Nothing but the lines from the line with "Toggle the SELECT PAN option" through the end of the data is to be copied, and each is to be copied exactly.

Given data section start

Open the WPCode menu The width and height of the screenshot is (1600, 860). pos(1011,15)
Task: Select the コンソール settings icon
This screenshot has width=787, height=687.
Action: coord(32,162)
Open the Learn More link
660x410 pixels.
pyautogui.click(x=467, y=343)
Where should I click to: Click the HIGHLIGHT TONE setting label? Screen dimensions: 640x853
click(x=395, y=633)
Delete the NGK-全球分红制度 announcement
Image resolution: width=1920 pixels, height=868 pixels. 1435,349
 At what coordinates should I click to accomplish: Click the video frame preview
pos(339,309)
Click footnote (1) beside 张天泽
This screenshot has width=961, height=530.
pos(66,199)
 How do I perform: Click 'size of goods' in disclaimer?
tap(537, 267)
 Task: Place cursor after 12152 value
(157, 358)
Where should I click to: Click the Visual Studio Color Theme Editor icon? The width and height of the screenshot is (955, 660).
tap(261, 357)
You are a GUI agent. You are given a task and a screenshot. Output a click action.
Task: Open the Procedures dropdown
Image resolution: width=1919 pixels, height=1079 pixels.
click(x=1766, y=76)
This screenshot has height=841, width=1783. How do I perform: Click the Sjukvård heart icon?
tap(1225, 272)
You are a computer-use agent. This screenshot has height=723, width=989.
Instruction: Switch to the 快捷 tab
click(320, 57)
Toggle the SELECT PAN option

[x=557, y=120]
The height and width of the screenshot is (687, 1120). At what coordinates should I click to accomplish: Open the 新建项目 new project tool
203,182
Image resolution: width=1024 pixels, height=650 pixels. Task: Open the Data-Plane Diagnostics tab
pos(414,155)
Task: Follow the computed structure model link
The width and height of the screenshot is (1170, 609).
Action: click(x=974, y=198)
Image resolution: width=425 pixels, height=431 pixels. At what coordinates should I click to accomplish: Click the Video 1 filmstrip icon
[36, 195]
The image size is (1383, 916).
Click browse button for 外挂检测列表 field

Given data section end

# Exercise result:
Toggle the SELECT PAN option

[x=557, y=120]
The height and width of the screenshot is (687, 1120). At what coordinates should I click to accomplish: Open the 新建项目 new project tool
203,182
Image resolution: width=1024 pixels, height=650 pixels. Task: Open the Data-Plane Diagnostics tab
pos(414,155)
Task: Follow the computed structure model link
The width and height of the screenshot is (1170, 609).
Action: click(x=974, y=198)
Image resolution: width=425 pixels, height=431 pixels. At what coordinates should I click to accomplish: Click the Video 1 filmstrip icon
[36, 195]
The image size is (1383, 916).
Click browse button for 外挂检测列表 field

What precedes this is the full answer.